Task a |
Please reproduce the DeepWeeds tutorial excerpt from "return tf.cast(image, tf.float32)" to "dataset = data['train'].shuffle(1000)" word for word.

Document segment |
Step 1: Download and preprocess dataset
First, install the nightly version of TensorFlow datasets to make sure we're grabbing the latest version of the DeepWeeds dataset.
!pip install tfds-nightly
Then, import the necessary libraries:
import tensorflow as tf
import tensorflow_datasets as tfds
import tensorflow_hub as hub
Download the data from TensorFlow Datasets and extract the number of classes and dataset size.
data, info = tfds.load(name='deep_weeds', as_supervised=True, with_info=True)
NUM_CLASSES = info.features['label'].num_classes
DATASET_SIZE = info.splits['train'].num_examples
Define a preprocessing function to scale the image data by 255.
def preprocess_data(image, label):
image = tf.image.resize(image, (300,300))
return tf.cast(image, tf.float32) / 255., label
The DeepWeeds dataset does not come with train/validation splits. It only comes with a training dataset. In the code below you'll use 80% of that data for training, and the remaining 20% for validation.
# Create train/validation splits
# Shuffle dataset
dataset = data['train'].shuffle(1000)

Task b |
Add 83 to every coordinate in the rows from the line with "Viewport: 760px width, 521px height." to the line with "pos(622,246)", and write out only those lines again with all their wording kept. Leave the pictures out.

Dataset rows |

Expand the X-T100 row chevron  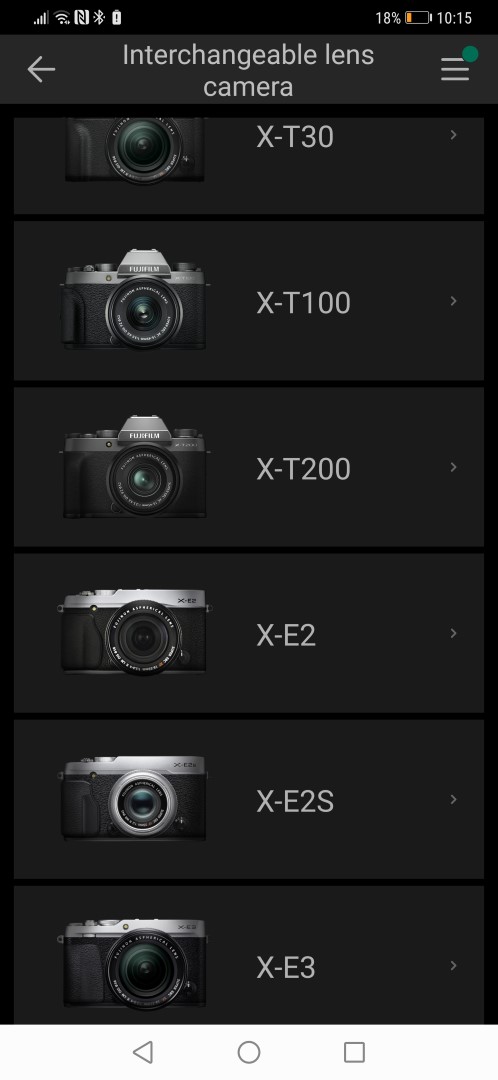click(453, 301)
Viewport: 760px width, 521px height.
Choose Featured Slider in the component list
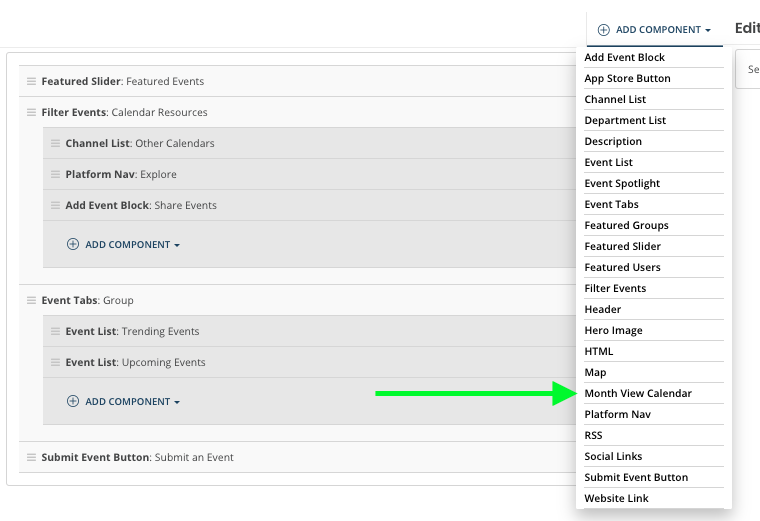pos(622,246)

* * *

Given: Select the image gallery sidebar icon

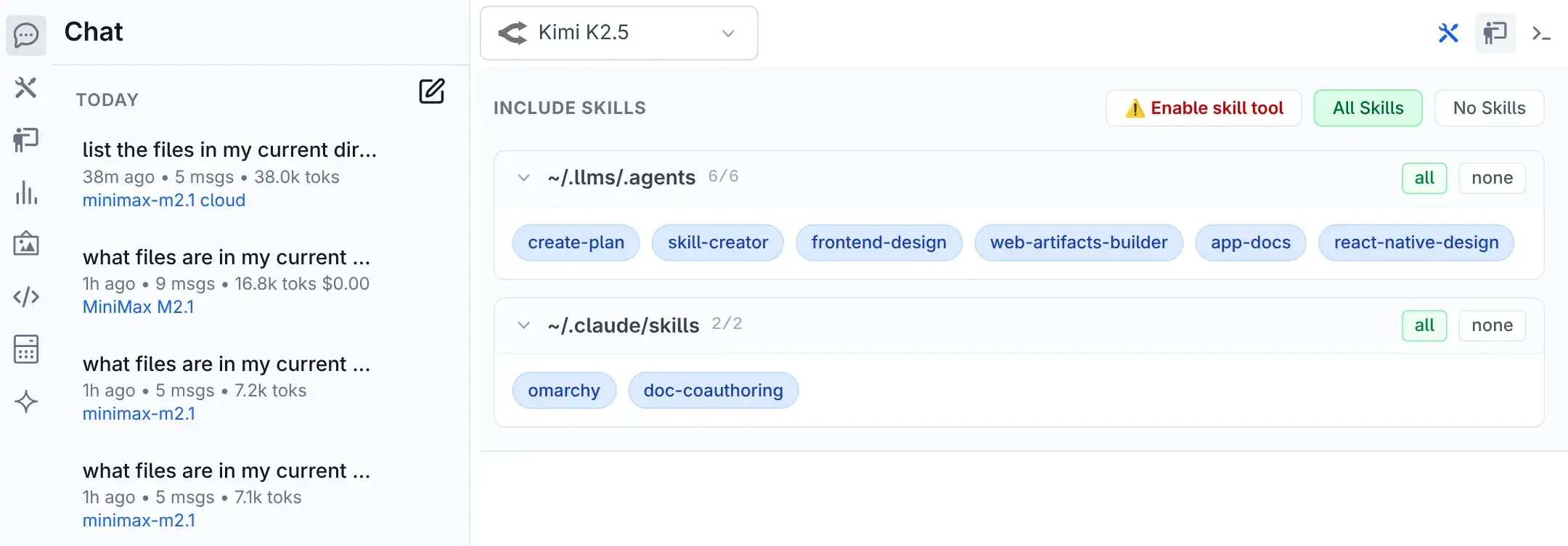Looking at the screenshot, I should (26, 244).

Exercise result a |
return tf.cast(image, tf.float32) / 255., label
The DeepWeeds dataset does not come with train/validation splits. It only comes with a training dataset. In the code below you'll use 80% of that data for training, and the remaining 20% for validation.
# Create train/validation splits
# Shuffle dataset
dataset = data['train'].shuffle(1000)

Exercise result b |
Viewport: 760px width, 521px height.
Choose Featured Slider in the component list
pos(705,329)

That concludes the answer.